Medio siglo después, en las cuatro esquinas de esta tradicional casa porteña, cuelgan más de 500 banderines. Otros 600 están guardados para facilitar una rotación que hace imposible que un equipo repita el honor de ser exhibido en las paredes de este café-bar.
Silvio (Es el que se ríe a mano izquierda en la foto que viene), quien atiende el lugar hoy en día, es el nieto de Justo. Mario, su padre y quien lo administró hasta su retiro por recientes problemas de salud, fue quien lo saturó con tanto fútbol. Por tal razón, su hijo Silvio no es tan fanático como podían ser su padre o su abuelo, que daban la vida por River Plate. Su sueño, es que su hijo sea quien se quede con el lugar, lo que daría paso a una cuarta generación de propietarios. 

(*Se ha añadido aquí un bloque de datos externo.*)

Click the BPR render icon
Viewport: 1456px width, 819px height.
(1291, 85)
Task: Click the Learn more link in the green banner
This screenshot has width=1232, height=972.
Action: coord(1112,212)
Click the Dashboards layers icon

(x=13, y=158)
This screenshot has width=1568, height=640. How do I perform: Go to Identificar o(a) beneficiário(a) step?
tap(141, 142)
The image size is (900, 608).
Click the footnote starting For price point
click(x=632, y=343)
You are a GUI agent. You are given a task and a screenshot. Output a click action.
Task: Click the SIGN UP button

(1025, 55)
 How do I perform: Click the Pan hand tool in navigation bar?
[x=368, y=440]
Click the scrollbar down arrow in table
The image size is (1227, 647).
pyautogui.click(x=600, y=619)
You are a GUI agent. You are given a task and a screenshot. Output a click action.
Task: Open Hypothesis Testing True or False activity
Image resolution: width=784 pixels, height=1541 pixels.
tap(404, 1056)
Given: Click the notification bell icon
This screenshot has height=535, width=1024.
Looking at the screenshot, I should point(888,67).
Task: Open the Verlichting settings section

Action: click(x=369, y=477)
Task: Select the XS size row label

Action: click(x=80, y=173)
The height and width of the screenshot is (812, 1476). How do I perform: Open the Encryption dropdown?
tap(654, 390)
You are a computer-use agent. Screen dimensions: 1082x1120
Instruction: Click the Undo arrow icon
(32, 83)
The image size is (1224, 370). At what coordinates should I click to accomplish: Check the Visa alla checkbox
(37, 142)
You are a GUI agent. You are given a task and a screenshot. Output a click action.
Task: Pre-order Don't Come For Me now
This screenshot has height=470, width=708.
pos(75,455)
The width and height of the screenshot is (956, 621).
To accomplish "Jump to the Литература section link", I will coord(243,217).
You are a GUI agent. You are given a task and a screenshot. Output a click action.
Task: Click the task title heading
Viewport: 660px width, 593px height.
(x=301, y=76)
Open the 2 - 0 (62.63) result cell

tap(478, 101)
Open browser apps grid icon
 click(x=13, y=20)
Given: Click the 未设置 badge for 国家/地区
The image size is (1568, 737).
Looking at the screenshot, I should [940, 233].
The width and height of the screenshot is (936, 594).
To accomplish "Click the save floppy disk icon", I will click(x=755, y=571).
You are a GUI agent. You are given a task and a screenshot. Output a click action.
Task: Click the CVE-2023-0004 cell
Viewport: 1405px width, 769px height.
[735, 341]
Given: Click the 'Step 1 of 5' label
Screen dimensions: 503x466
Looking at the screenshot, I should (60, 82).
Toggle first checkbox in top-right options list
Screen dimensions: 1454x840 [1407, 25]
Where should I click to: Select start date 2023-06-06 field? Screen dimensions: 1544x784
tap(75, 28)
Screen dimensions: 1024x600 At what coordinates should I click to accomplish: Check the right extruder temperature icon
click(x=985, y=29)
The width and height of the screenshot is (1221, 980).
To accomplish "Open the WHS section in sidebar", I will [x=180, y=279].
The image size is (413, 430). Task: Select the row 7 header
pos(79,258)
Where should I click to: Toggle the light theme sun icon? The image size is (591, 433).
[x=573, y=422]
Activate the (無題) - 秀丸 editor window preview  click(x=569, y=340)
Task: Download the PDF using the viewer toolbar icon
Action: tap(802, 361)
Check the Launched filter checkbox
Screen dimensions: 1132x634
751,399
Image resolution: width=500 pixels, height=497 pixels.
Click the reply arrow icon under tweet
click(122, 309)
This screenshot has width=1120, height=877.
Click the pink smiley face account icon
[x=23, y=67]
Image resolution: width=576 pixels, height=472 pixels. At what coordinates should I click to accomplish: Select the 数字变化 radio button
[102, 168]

Pero más que un café, un bar o un negocio comercial, El Banderín es una tradición familiar, un punto de encuentro para viejos conocidos, una caja de recuerdos, un lugar donde no se juega fútbol, pero donde se vive, se siente, se respira.


Piezas de colección

Cuando le pedí el favor a Silvio de que me mostrara los mejores banderines, él, muy atento y orgulloso de la costumbre familiar, salió de la barra y dedicó unos minutos de su trabajo para contarme las historias que más recuerda, pues a pesar de que sabe muchos detalles sobre el lugar, hay cosas que no tiene en su mente.

Para empezar, me enseñó los banderines austriacos que le mandó el amigo de su padre. No son muy conocidos, es verdad, como sí lo son los que me mostró exhibidos en dos cuadros, cada uno con 6 banderines de la Liga española, entre los cuales están el Atlético de Madrid, Barcelona, Zaragoza, Elche, Espanyol, Celta y Athletic de Bilbao.

“Debés ser colombiano ché, vení”, me dice al reconocer mi acento extranjero, para luego mostrarme los banderines del Cali, Junior, Millonarios, América, Nacional, Pasto Medellín, Sporting de Barranquilla, Bucaramanga, Cali y Once Caldas, pero no el del Cúcuta Deportivo, el gran ausente de su colección.




Se lo quise prometer, pero en mi vida he visto pocos. Los pocos que hay, obviamente de colección, no se venden ni se cambian. Los de los equipos de Colombia le fueron enviados por un colombiano que estuvo en su café hace algún tiempo.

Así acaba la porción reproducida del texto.